PRAGUE, Czech Republic- I’ll be speaking at the first Charter Cities Conference in Johannesburg, South Africa on October 2nd and 3rd. I’m not sure if anyone here are interested in new cities enough to attend, but if you are, that would be a good place to intersect with me.
I’m now starting to get back into the game. I was unexpectedly wiped out this past year as my wife went back to school. I thought that I could do my work full-time while taking care of the kids full-time for six out of 12 months. I thought wrong.
After turning down a string of decently-paying speaking events in Kazakhstan, Azerbaijan, and China this year, I was feeling pretty outside the loop — as well as not as heavy in the pocket. Opportunities come in chains: one leads to another, which in turn leads to another. To turn down one opportunity is potentially to turn down dozens. You get “on the list” of certain organizations and they keep inviting you. It makes their lives easier, and it gives you somewhat of a steady (although unpredictable) regimen of events. You do those events, share what you know in front of new people, and maybe they will invite you to speak at their event … or hire you as a consultant … or commission you write some articles. You never know what could come of any type of public contact like this which gives you the opportunity to show yourself as an authority on the topics you focus on.
But to go through a period of un-availability — where you turn down or cancel opportunities — is to render yourself forgotten. It is to step outside of the game.
The South Africa event is about charter cities — new cities that are more or less run in accordance to their own doctrine. In days past, charter cities were often based around religious beliefs (like Philadelphia or Salt Lake City), where a group of people create a new city where they can live in a community built around their beliefs. Today, charter cities are mostly being built around economics — special areas that have their own fiscal, land use, residency, and trade rules. The special economic zones of the 90s and 2000s are giving way to super-independent new cities that are presided over by a CEO, rather than a mayor, and run like a business, rather than a public institution. Hundreds of new cities are being built around the world right now — a huge percentage of which are owned and operated by private companies.
As put by the Center for Innovative Government Research, the organization behind the charter cities conference:
Charter cities are new city developments granted a special jurisdiction that allows them to adopt the best practices in commercial law. As the successes of Singapore, Hong Kong, Shenzhen, and Dubai illustrate, by improving governance it’s possible for cities to achieve prosperity in two or three generations. Inspired by such accomplishments, charter cities are a policy reform package for new cities to create the institutions necessary for decades of economic growth.

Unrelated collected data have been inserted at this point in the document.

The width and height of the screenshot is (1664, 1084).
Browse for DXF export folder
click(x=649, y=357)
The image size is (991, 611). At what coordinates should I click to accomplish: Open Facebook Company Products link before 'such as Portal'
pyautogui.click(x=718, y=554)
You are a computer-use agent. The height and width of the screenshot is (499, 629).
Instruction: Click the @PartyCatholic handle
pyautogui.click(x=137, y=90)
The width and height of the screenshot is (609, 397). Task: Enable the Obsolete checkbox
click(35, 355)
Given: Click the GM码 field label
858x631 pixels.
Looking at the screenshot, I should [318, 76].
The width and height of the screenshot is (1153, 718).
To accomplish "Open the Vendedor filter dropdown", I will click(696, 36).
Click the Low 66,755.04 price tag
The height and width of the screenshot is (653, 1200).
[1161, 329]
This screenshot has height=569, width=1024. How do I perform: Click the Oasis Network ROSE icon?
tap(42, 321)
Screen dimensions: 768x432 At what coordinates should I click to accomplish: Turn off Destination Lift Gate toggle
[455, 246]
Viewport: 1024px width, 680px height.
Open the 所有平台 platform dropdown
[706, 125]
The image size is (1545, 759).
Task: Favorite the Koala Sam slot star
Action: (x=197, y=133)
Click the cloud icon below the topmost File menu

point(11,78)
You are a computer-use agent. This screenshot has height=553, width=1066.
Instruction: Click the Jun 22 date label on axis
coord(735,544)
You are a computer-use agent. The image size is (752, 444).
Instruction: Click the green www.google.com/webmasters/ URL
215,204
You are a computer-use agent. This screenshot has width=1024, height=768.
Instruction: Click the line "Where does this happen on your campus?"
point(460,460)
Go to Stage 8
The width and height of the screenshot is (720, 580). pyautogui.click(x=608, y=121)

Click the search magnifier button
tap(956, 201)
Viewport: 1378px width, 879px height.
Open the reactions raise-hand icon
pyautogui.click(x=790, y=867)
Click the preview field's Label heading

Charter cities are the next generation of economic development tools—a hybrid between new city developments and special economic zones. With comprehensive governance reform, including business registration, labor law, taxes, and dispute resolution, charter cities can quickly become the best place to do business in a region.
I’ve never been to South Africa before. When I look at the map of my travels I see a continent-size blank spot that extends south from Morocco and Egypt … Maybe it’s time to start filling this in?